Amyloid b peptide (Ab) is considered one of the main agents of Alzheimers disease pathogenesis. Recently, it has been proposed that memory deficits are caused by different stages of Ab aggregation, particularly by oligomers. In addition, although memory impairment was found after Ab administration in rodents and chicks, the nature of the memory deficits induced in invertebrates by acute administration of mammalian Ab peptides is not well understood. Previously, we reported the amnesic effect of acute pre-training administration of naturally formed fibrils (NF) in crab memory. Here we evaluate the effect of NF and synthetic Ab peptides administration at different times before and after training in this well characterized invertebrate memory model, the context-signal memory of the crab Chasmagnathus.
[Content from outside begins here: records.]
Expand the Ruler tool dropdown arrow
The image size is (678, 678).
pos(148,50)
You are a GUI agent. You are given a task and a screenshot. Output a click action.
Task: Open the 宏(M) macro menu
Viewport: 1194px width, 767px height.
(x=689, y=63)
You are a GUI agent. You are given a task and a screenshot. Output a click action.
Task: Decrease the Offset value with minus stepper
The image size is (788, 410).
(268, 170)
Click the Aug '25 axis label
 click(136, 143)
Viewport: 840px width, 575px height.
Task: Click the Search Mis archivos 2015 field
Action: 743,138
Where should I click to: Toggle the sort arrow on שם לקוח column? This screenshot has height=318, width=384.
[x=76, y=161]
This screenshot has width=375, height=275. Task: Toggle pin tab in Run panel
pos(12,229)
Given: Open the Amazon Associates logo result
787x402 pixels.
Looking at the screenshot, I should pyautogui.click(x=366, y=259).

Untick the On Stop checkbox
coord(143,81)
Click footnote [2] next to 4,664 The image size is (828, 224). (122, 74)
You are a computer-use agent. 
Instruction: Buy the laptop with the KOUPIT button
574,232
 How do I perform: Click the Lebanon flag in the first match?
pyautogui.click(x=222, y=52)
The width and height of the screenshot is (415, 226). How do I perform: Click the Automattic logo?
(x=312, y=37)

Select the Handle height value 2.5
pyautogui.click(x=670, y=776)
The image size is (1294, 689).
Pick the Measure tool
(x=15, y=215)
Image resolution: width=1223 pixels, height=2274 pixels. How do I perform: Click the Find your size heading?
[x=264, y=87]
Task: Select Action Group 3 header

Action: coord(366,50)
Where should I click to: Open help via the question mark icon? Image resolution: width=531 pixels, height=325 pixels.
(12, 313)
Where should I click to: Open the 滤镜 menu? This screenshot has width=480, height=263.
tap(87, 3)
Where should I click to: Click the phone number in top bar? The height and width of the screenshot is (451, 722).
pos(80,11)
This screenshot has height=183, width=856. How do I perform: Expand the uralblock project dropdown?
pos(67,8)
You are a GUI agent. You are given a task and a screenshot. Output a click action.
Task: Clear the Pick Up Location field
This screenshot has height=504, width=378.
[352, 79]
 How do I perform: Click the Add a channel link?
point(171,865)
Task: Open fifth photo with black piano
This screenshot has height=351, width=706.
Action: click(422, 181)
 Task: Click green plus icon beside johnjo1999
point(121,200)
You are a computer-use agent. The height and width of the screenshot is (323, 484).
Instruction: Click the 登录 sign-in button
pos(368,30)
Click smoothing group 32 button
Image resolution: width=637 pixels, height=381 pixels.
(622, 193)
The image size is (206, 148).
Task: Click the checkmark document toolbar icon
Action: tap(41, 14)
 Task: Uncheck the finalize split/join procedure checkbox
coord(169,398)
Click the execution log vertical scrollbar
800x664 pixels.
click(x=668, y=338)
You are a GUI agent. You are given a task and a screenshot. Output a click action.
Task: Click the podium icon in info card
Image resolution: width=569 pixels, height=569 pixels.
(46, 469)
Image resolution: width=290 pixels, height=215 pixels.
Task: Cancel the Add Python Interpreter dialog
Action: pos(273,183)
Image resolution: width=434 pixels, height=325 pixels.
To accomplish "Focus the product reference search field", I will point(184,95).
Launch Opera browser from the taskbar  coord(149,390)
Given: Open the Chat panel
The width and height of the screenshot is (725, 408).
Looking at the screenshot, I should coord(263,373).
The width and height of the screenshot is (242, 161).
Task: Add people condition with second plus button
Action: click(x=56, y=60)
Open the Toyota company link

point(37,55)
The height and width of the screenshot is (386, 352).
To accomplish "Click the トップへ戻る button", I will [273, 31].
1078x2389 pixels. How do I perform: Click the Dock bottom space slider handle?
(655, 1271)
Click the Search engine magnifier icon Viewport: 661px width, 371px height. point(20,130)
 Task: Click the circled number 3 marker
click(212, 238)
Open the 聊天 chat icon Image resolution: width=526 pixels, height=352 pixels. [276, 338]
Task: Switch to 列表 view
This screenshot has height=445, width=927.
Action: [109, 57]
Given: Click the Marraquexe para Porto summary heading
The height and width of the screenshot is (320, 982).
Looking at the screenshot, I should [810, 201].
We found a clear amnesic effect at very low doses of naturally Ab NF only when administered immediately pre-and post-training, but not 24 h and 18 h before or 6 h after training. Activation of ERK/MAPK (a protein kinase required for memory formation in this model) 60 min after administration was found. In contrast, neither JNK/SAPK nor NF-kB transcription factor were activated. Furthermore, synthetic Ab1-42 and Abpy3-42 administration induced amnesia when used after a protocol for fibrillation but not after a protocol for oligomerization. On the contrary, no amnestic effect was found when fibrillated Ab1-40 and Abpy11-42 peptides were used. Thus, Ab1-42 and Ab3-42 peptides impaired memory and the effects were only found when highly aggregated peptides, which may include fibrils, protofibrils and oligomers, were administered. These temporally- and signaling-specific effects suggest that Ab impairs memory by inducing transient physiological, rather than permanent neuropathological, alterations of the brain and this effect is achieved through generalized ERK activation.